Monocrystalline cells and what to do when it is cloudy
The above mentioned, polycrystalline, solar cells have a small size. When it is not sunny, the circuit works however, the generated current is insignificant. As a result, of small amounts of generated current, it would take an “extensive” amount of time to charge your battery. Is there a solution to that problem? Yes, there is. This may not be the optimal solution for our circuit but it will do the job. Whenever you have to deal with any limits or boundaries of something, always consider the worst-case analysis. In this case, simply make an excessive current generating system. Simply said, find solar cells that produce more current in cloudy weather, even if in the sunnier days you can not optimally use the excessively generated current (at least not with the BQ25570.)
Monocrystalline solar cells are more efficient as opposed to the polycrystalline cells. Luckily, I had a couple left from a previous project. They were expensive and of a high-quality American brand, SUNPOWER. As the saying goes, you get what you pay for! It is true in the solar market as well.
One cell produces around ~0.6V in open-circuit and a current of ~2.5A when short-circuited. Thus, to get a similar voltage of ~1.8V, I connected three of these cells in series. Obviously, they are bigger and it is sound to say with a greater surface more power will be generated. However, this excessive power can not be used by our chip! This would probably operate well in the winter months or in locations where you get smaller quantities of solar irradiance.

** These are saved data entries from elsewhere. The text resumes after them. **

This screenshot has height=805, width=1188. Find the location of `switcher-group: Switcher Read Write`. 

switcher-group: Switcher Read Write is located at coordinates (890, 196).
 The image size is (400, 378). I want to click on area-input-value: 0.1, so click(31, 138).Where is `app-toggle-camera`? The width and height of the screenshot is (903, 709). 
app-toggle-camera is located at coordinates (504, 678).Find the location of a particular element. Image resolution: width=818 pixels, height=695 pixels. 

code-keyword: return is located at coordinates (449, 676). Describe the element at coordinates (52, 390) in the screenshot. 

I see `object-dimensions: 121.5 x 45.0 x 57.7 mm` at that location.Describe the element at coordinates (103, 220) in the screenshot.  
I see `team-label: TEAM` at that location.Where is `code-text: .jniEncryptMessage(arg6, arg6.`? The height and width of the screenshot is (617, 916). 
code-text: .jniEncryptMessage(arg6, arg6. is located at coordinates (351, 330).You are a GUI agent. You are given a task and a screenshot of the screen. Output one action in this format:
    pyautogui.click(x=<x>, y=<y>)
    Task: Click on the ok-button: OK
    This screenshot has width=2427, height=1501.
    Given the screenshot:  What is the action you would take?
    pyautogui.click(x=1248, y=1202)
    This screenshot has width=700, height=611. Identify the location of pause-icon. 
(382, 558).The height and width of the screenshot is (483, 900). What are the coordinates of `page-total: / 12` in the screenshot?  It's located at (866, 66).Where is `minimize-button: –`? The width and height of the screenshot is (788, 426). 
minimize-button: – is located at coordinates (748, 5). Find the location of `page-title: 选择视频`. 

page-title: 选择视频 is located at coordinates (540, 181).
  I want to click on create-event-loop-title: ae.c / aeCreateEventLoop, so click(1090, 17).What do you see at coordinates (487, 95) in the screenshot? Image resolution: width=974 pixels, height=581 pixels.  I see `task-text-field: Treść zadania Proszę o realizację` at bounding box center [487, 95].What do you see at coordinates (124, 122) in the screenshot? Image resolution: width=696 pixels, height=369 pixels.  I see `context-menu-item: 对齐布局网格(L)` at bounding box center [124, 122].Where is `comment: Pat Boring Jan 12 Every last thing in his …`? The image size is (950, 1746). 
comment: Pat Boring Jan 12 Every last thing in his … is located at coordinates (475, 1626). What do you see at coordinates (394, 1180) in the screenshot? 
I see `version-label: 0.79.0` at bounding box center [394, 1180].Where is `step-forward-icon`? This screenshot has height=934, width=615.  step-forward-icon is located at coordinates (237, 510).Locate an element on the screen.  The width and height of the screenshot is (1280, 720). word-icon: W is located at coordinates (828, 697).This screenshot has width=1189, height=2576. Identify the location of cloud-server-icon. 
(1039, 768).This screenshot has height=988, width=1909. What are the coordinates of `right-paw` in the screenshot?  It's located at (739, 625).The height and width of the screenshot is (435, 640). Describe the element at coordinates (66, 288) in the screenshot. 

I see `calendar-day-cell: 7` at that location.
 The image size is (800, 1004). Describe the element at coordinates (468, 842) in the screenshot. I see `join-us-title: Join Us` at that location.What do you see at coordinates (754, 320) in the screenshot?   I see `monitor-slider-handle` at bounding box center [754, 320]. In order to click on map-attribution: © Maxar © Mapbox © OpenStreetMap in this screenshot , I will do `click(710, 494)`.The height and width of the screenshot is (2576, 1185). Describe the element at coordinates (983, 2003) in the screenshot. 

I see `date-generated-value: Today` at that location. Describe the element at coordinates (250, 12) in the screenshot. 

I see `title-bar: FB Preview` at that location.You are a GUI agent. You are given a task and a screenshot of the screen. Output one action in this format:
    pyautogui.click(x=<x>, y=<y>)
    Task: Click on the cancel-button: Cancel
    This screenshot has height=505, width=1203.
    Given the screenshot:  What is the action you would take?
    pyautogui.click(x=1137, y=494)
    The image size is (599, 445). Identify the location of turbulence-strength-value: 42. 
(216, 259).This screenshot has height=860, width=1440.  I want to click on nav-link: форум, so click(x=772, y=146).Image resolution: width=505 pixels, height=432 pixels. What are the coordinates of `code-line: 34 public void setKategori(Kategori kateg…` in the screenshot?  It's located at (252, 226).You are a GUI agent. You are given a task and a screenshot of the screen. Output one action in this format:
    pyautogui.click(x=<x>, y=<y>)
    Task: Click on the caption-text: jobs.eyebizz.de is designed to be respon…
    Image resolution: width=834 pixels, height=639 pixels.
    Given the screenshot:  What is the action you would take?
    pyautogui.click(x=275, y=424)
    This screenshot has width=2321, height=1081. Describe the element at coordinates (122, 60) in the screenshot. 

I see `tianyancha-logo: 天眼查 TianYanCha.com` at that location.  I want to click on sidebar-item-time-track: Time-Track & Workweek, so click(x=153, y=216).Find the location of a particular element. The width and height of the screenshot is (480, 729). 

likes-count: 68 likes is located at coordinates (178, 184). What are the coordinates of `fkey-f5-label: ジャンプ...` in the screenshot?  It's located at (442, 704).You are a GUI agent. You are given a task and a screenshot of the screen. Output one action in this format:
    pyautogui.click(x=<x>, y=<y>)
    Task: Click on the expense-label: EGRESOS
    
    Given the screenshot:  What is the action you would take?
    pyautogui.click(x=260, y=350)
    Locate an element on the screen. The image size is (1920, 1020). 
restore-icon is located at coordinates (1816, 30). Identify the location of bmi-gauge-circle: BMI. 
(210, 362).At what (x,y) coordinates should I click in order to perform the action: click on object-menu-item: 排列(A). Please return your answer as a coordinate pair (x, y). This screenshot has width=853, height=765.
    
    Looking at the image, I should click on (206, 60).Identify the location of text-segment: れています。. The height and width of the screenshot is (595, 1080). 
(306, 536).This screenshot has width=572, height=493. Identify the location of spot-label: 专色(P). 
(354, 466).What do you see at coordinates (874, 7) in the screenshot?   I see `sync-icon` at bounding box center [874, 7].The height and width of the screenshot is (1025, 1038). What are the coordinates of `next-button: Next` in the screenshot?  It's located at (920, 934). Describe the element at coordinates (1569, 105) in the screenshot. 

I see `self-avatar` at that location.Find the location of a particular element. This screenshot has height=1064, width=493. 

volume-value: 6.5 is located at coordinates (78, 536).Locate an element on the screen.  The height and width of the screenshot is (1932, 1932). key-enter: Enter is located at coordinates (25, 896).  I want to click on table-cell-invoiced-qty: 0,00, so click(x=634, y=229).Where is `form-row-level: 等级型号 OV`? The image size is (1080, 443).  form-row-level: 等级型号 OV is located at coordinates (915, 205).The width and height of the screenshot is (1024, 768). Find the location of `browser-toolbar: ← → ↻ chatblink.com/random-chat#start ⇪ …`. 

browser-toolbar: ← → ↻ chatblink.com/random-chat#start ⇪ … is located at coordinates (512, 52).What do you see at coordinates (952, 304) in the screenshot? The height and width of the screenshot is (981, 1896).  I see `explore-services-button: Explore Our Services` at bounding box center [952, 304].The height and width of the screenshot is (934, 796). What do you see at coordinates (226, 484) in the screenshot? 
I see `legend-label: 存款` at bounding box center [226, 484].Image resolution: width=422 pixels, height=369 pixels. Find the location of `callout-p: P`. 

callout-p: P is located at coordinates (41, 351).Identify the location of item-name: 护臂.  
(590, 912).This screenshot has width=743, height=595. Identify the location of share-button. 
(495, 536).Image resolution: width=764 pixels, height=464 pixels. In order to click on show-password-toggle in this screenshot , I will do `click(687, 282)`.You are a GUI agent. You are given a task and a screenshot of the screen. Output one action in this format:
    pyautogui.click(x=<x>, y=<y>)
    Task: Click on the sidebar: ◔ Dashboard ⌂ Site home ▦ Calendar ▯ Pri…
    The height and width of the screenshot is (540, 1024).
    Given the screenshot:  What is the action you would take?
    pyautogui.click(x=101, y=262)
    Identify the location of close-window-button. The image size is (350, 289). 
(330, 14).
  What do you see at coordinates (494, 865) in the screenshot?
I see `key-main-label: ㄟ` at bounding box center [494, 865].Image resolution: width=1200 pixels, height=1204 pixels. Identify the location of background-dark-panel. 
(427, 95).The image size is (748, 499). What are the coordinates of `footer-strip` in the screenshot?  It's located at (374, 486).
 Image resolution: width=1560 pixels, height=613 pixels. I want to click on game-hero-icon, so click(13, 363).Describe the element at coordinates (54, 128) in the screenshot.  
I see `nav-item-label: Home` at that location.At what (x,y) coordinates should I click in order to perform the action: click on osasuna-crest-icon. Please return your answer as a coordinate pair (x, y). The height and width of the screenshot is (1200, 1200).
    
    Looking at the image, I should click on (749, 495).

Nevertheless, this circuit has also worked great but it is far from being the optimal solution or well-used resources.
Comparison of results
|Description of test
|3 hours in the sun
|The small polycrystalline cells were used. The test was partially performed
indoors and outdoors.
|4 days in the window
|The small polycrystalline cells were used. The cells were taped to the window which is not always on the sun.
The BQ25570 works as specified in the datasheet. I was surprised by how well it works indoors. Even tiny solar cells can be used to extract their energy and charge lithium-ion batteries. It stops charging once it enters the saturation charge zone, to be exact at 4.16V. It can be used both indoors and outdoors to charge your battery for your IoT system. The tests have been performed in July and August, summer month. A solution was given for winter months but it is not optimal.